The rise of the bros, and the fall of the geeks

One of my favorite movies when I was growing up was the 1984 classic, "Revenge of the Nerds." If you haven't watched it yet, take two hours to do so--yes, it's available on Netflix:

The movie really spoke to me--a guy so nerdy that the kids at my private school for gifted children nicknamed me "Encyclopedia Yeh"...when I was in the 3rd grade.

Yet today's viewer would probably find it hard to believe. The'd marvel at the concept of computer programmers and homosexuals being abused and socially shunned. I'm glad that times have changed in the past 30 years, and that we live in a more enlightened society that tries to fight bullying and respects intellect.

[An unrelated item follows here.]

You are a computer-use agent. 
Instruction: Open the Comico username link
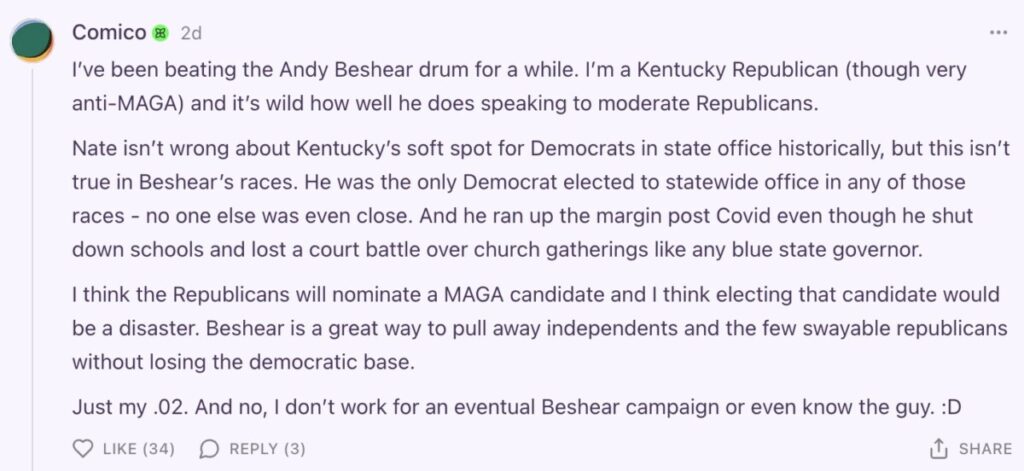point(109,33)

At the end of the movie, the protagonists make a moving speech:
"Gilbert: I just wanted to say that I'm a nerd, and I'm here tonight to stand up for the rights of other nerds. I mean uh, all our lives we've been laughed at and made to feel inferior. And tonight, those bastards, they trashed our house. Why? Because we're smart? Because we look different? Well, we're not. I'm a nerd, and uh, I'm pretty proud of it.

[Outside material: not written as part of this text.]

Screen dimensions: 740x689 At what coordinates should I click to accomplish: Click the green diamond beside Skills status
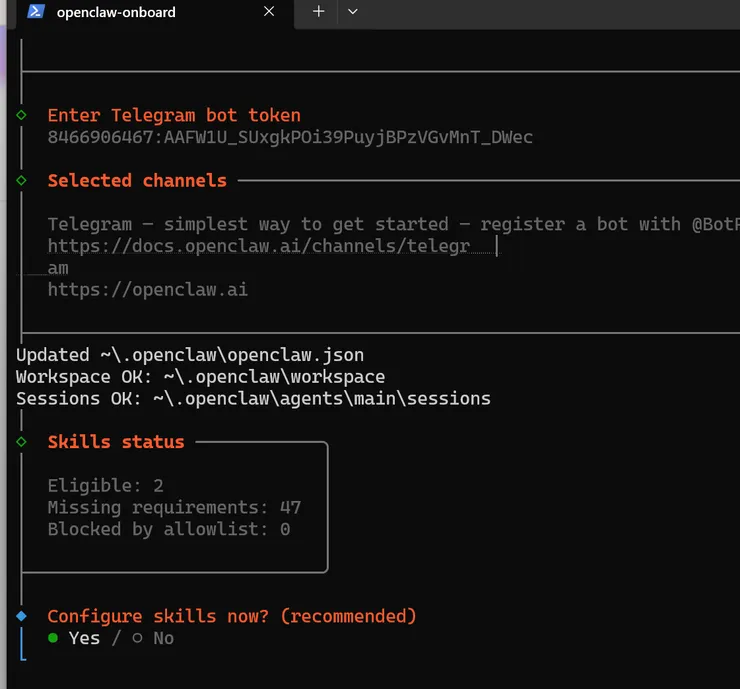(21, 441)
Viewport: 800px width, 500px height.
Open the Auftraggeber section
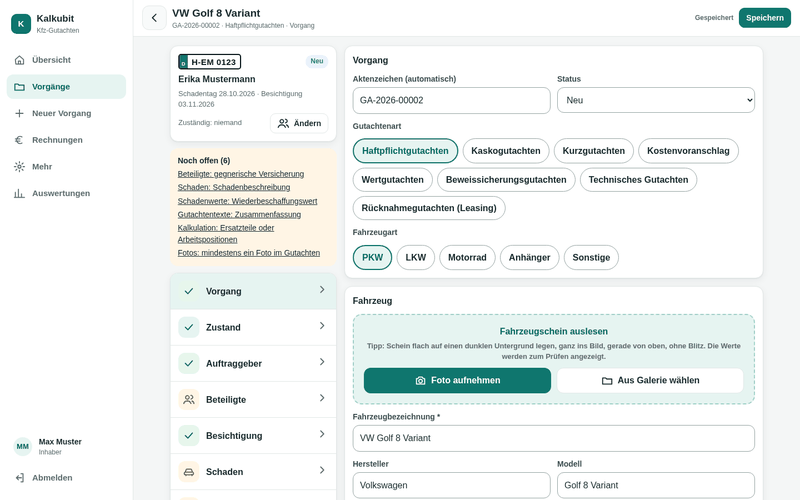(253, 363)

Lewis: Hi, Gilbert. I'm a nerd too. I just found that out tonight. We have news for the beautiful people. There's a lot more of us then there are of you. I know there's alumni here tonight. When you went to Adams you might've been called a spazz, or a dork, or a geek. Any of you that have ever felt stepped on, left out, picked on, put down, whether you think you're a nerd or not, why don't you just come down here and join us."

Today, "The Big Bang Theory" is the #1 show on TV, and Chris Hardwick has his own talk show. Yet while I'm glad that nerds have a respected place in society, it saddens me to see what we've done with it.

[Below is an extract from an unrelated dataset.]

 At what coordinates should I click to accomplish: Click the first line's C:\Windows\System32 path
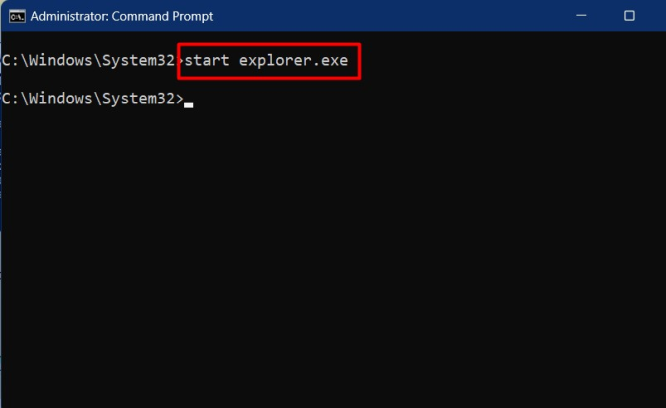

Maybe it's because more recent generations of nerds haven't felt the same persecution, or that geekdom has become cool. Whatever the reason, nerds now act like the bullies that once terrorized them.

Today's startup culture can still be open and inclusive, but it is often closed and cruel as well. "Brogrammers" act like the jocks of yesteryear, privileged and arrogant. Worse, we're so self-righteous that anyone we disagree with suffers the wrath of the Internet mob, without due process or restraint.

Abraham Lincoln, perhaps the wisest man who ever lived, said, "If you want to test a man's character, give him power." We've been tested, and I'm not sure I like the results.

2 comments:

Arik said...

Perhaps being a nerd is different today. It's not about being a programmer. A lot more people are tech-savvy today and know how to program.
The brogrammers, who party and outcast those who are different would not be considered nerds back in the day. Because it's suddenly cool to be a computer geek (geek-chic?) who runs a startup, it draws many people who otherwise wouldn't do it.
Perhaps some people are over-compensating for being outcasts at a younger age, but being an nerd meant being put aside because you were smarter, or followed your interests, which were not necessarily main-stream. Throwing the best parties, and being considered cool because you have a startup does not make you a nerd.

Chris said...

Interesting point, Arik. During the dot-com boom, the Valley was overrun with MBA and management consultants who saw starting companies as the path to easy money. Maybe this is an analogous situation.